### TO DO
What is needed here is an exact reprint of every record below.
###
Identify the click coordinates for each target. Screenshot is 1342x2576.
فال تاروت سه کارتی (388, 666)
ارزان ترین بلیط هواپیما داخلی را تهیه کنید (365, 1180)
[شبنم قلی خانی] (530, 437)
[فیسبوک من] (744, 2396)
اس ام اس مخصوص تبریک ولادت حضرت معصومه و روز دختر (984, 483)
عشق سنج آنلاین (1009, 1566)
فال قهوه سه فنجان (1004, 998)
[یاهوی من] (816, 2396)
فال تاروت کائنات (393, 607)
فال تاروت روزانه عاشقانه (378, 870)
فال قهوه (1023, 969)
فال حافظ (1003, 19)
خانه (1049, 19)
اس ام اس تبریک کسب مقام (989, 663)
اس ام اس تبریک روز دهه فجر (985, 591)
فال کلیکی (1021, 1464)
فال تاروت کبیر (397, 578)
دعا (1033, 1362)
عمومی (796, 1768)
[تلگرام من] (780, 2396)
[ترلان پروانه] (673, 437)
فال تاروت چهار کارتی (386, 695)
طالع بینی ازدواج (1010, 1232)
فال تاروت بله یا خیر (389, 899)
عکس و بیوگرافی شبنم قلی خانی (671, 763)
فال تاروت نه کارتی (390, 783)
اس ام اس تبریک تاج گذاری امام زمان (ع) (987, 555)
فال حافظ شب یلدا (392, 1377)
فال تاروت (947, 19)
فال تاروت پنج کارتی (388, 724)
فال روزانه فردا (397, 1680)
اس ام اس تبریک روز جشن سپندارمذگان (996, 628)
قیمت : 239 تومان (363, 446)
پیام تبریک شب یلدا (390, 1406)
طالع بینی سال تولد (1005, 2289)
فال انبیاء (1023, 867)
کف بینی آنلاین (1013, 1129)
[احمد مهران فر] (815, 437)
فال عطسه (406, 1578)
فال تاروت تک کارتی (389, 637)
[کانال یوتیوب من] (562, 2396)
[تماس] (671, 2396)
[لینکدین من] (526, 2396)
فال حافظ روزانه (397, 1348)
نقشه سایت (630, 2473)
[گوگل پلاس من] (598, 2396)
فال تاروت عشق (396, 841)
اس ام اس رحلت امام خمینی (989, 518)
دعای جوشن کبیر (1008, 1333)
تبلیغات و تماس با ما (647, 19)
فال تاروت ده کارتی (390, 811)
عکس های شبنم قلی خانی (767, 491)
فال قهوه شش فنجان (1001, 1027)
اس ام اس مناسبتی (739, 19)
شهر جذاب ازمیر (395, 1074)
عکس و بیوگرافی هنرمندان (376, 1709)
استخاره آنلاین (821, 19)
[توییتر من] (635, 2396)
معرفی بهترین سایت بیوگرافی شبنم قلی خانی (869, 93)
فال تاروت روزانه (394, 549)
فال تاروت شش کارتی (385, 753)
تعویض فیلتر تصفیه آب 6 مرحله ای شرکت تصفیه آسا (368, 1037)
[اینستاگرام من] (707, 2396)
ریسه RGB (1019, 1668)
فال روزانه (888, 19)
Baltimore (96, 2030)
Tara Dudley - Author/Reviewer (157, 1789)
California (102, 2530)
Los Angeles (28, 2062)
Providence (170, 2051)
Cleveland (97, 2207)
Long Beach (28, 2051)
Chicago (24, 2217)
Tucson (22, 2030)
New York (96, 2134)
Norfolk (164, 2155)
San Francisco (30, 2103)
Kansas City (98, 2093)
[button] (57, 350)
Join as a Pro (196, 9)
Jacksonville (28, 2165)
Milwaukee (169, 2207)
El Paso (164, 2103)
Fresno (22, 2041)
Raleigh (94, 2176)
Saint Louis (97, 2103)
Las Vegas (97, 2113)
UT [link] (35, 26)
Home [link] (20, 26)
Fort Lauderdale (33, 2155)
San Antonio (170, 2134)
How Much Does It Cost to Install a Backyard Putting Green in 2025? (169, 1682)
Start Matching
###
### WRITTEN ANSWER
Identify the click coordinates for each target. Screenshot is 1342x2576.
فال تاروت سه کارتی (388, 666)
ارزان ترین بلیط هواپیما داخلی را تهیه کنید (365, 1180)
[شبنم قلی خانی] (530, 437)
[فیسبوک من] (744, 2396)
اس ام اس مخصوص تبریک ولادت حضرت معصومه و روز دختر (984, 483)
عشق سنج آنلاین (1009, 1566)
فال قهوه سه فنجان (1004, 998)
[یاهوی من] (816, 2396)
فال تاروت کائنات (393, 607)
فال تاروت روزانه عاشقانه (378, 870)
فال قهوه (1023, 969)
فال حافظ (1003, 19)
خانه (1049, 19)
اس ام اس تبریک کسب مقام (989, 663)
اس ام اس تبریک روز دهه فجر (985, 591)
فال کلیکی (1021, 1464)
فال تاروت کبیر (397, 578)
دعا (1033, 1362)
عمومی (796, 1768)
[تلگرام من] (780, 2396)
[ترلان پروانه] (673, 437)
فال تاروت چهار کارتی (386, 695)
طالع بینی ازدواج (1010, 1232)
فال تاروت بله یا خیر (389, 899)
عکس و بیوگرافی شبنم قلی خانی (671, 763)
فال تاروت نه کارتی (390, 783)
اس ام اس تبریک تاج گذاری امام زمان (ع) (987, 555)
فال حافظ شب یلدا (392, 1377)
فال تاروت (947, 19)
فال تاروت پنج کارتی (388, 724)
فال روزانه فردا (397, 1680)
اس ام اس تبریک روز جشن سپندارمذگان (996, 628)
قیمت : 239 تومان (363, 446)
پیام تبریک شب یلدا (390, 1406)
طالع بینی سال تولد (1005, 2289)
فال انبیاء (1023, 867)
کف بینی آنلاین (1013, 1129)
[احمد مهران فر] (815, 437)
فال عطسه (406, 1578)
فال تاروت تک کارتی (389, 637)
[کانال یوتیوب من] (562, 2396)
[تماس] (671, 2396)
[لینکدین من] (526, 2396)
فال حافظ روزانه (397, 1348)
نقشه سایت (630, 2473)
[گوگل پلاس من] (598, 2396)
فال تاروت عشق (396, 841)
اس ام اس رحلت امام خمینی (989, 518)
دعای جوشن کبیر (1008, 1333)
تبلیغات و تماس با ما (647, 19)
فال تاروت ده کارتی (390, 811)
عکس های شبنم قلی خانی (767, 491)
فال قهوه شش فنجان (1001, 1027)
اس ام اس مناسبتی (739, 19)
شهر جذاب ازمیر (395, 1074)
عکس و بیوگرافی هنرمندان (376, 1709)
استخاره آنلاین (821, 19)
[توییتر من] (635, 2396)
معرفی بهترین سایت بیوگرافی شبنم قلی خانی (869, 93)
فال تاروت روزانه (394, 549)
فال تاروت شش کارتی (385, 753)
تعویض فیلتر تصفیه آب 6 مرحله ای شرکت تصفیه آسا (368, 1037)
[اینستاگرام من] (707, 2396)
ریسه RGB (1019, 1668)
فال روزانه (888, 19)
Baltimore (96, 2030)
Tara Dudley - Author/Reviewer (157, 1789)
California (102, 2530)
Los Angeles (28, 2062)
Providence (170, 2051)
Cleveland (97, 2207)
Long Beach (28, 2051)
Chicago (24, 2217)
Tucson (22, 2030)
New York (96, 2134)
Norfolk (164, 2155)
San Francisco (30, 2103)
Kansas City (98, 2093)
[button] (57, 350)
Join as a Pro (196, 9)
Jacksonville (28, 2165)
Milwaukee (169, 2207)
El Paso (164, 2103)
Fresno (22, 2041)
Raleigh (94, 2176)
Saint Louis (97, 2103)
Las Vegas (97, 2113)
UT [link] (35, 26)
Home [link] (20, 26)
Fort Lauderdale (33, 2155)
San Antonio (170, 2134)
How Much Does It Cost to Install a Backyard Putting Green in 2025? (169, 1682)
Start Matching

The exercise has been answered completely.